• _Exercise goal_: Your task is to copy the stretch of lines in the records below that begins with the line containing "Task: Enable the Ign. timing to TDC checkbox" and ends with the line containing "Open Google Chrome", exactly as written, with nothing added.

• _Provided material_:

-.-.-

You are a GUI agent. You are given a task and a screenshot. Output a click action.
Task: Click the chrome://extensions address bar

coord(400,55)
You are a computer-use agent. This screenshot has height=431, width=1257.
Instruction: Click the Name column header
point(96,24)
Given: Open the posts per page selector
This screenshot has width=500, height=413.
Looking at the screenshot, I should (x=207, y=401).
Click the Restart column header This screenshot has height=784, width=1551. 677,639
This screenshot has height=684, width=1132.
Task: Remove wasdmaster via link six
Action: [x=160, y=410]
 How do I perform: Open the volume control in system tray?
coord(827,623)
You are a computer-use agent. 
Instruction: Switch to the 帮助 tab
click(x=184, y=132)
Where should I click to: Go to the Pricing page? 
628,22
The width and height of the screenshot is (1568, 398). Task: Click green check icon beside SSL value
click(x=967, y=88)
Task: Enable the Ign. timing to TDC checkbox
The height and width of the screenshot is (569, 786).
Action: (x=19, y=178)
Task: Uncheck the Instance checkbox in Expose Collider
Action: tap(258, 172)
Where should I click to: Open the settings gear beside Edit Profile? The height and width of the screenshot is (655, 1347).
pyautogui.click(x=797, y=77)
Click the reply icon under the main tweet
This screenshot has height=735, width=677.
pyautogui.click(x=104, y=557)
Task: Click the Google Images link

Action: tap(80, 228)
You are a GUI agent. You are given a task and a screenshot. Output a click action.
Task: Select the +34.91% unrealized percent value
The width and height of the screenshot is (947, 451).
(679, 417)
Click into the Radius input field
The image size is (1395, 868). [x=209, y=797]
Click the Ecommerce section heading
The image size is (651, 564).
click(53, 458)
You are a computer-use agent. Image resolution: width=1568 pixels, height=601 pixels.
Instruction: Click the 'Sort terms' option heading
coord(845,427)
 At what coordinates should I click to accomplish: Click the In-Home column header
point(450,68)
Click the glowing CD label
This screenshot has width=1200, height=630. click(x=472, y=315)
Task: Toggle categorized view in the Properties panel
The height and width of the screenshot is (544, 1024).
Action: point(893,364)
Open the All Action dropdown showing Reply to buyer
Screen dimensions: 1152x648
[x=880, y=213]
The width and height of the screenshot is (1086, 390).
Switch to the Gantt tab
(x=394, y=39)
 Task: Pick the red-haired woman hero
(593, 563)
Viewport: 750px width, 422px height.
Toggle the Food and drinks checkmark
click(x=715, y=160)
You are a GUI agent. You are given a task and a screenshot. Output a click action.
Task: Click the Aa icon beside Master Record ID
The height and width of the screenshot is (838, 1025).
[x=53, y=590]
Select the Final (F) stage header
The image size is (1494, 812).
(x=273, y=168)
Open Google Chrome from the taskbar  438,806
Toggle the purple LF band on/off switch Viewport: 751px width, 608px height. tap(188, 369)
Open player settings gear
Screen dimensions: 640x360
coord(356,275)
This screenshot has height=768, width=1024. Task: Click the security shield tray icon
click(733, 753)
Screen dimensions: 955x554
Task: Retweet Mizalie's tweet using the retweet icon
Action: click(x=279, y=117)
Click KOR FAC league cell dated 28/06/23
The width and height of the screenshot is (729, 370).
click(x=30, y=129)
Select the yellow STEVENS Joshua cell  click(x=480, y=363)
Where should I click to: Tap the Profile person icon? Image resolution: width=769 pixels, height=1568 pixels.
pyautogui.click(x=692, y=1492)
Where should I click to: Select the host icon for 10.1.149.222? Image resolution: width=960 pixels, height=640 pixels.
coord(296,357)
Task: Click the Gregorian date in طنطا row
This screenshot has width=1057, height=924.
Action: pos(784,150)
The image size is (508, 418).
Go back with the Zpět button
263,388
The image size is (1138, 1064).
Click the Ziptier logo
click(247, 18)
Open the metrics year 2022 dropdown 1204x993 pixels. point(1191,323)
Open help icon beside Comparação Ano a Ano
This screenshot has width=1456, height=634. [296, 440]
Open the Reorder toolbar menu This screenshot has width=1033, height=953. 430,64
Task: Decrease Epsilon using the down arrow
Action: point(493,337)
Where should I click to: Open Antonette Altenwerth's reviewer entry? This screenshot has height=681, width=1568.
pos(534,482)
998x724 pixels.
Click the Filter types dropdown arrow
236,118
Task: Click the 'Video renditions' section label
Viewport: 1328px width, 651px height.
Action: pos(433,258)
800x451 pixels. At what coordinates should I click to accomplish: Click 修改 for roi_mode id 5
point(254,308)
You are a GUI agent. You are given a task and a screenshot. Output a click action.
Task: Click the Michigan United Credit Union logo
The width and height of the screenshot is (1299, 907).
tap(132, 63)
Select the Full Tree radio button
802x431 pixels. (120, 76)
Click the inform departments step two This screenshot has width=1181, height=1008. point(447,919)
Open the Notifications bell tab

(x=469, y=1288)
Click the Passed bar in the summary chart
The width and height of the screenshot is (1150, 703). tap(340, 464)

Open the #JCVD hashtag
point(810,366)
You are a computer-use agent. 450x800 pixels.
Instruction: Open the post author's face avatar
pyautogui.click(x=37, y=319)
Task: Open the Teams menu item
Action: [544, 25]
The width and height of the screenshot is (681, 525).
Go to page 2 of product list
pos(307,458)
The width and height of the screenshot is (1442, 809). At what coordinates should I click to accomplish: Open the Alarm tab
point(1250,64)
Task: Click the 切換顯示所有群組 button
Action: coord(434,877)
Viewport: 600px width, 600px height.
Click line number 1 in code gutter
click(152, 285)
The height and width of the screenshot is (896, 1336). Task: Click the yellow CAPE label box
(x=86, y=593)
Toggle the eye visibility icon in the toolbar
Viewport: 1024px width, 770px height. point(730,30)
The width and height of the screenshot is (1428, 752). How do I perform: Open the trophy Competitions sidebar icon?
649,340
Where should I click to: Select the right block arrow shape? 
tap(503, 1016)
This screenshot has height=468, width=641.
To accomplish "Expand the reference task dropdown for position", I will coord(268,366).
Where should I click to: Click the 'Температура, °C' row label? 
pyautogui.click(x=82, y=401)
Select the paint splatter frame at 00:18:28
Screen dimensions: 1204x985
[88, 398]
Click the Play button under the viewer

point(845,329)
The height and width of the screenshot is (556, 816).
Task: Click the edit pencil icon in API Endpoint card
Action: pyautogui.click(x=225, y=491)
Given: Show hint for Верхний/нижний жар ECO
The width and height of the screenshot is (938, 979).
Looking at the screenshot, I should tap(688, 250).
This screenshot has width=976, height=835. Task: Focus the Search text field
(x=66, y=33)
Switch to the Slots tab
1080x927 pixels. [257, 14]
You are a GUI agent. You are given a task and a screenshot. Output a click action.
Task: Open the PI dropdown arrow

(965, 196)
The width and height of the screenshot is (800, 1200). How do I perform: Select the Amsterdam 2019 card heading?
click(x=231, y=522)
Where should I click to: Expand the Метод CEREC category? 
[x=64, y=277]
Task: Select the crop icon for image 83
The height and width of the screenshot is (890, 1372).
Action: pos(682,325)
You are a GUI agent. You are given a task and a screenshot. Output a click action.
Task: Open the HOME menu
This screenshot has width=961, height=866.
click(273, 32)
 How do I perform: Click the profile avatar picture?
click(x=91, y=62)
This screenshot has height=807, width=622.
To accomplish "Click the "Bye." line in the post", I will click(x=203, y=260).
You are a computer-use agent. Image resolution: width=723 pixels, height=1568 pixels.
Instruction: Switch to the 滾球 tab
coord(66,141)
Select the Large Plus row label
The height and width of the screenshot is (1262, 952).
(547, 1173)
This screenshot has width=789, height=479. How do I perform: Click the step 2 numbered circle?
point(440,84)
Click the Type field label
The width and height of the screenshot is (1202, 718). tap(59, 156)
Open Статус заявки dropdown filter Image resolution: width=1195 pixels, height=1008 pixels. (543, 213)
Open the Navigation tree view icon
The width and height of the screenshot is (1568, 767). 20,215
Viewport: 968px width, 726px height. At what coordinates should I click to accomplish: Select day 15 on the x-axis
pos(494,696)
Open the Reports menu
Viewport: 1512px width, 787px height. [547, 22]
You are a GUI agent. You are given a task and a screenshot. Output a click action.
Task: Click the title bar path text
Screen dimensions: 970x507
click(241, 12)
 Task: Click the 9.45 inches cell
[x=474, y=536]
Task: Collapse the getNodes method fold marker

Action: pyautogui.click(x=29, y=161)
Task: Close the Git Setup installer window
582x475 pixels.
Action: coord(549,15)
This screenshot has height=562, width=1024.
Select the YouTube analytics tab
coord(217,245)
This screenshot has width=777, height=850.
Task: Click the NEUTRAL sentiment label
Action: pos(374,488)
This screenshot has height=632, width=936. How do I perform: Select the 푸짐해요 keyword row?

-.-.-

• _Task result_:
Task: Enable the Ign. timing to TDC checkbox
The height and width of the screenshot is (569, 786).
Action: (x=19, y=178)
Task: Uncheck the Instance checkbox in Expose Collider
Action: tap(258, 172)
Where should I click to: Open the settings gear beside Edit Profile? The height and width of the screenshot is (655, 1347).
pyautogui.click(x=797, y=77)
Click the reply icon under the main tweet
This screenshot has height=735, width=677.
pyautogui.click(x=104, y=557)
Task: Click the Google Images link

Action: tap(80, 228)
You are a GUI agent. You are given a task and a screenshot. Output a click action.
Task: Select the +34.91% unrealized percent value
The width and height of the screenshot is (947, 451).
(679, 417)
Click into the Radius input field
The image size is (1395, 868). [x=209, y=797]
Click the Ecommerce section heading
The image size is (651, 564).
click(53, 458)
You are a computer-use agent. Image resolution: width=1568 pixels, height=601 pixels.
Instruction: Click the 'Sort terms' option heading
coord(845,427)
 At what coordinates should I click to accomplish: Click the In-Home column header
point(450,68)
Click the glowing CD label
This screenshot has width=1200, height=630. click(x=472, y=315)
Task: Toggle categorized view in the Properties panel
The height and width of the screenshot is (544, 1024).
Action: point(893,364)
Open the All Action dropdown showing Reply to buyer
Screen dimensions: 1152x648
[x=880, y=213]
The width and height of the screenshot is (1086, 390).
Switch to the Gantt tab
(x=394, y=39)
 Task: Pick the red-haired woman hero
(593, 563)
Viewport: 750px width, 422px height.
Toggle the Food and drinks checkmark
click(x=715, y=160)
You are a GUI agent. You are given a task and a screenshot. Output a click action.
Task: Click the Aa icon beside Master Record ID
The height and width of the screenshot is (838, 1025).
[x=53, y=590]
Select the Final (F) stage header
The image size is (1494, 812).
(x=273, y=168)
Open Google Chrome from the taskbar  438,806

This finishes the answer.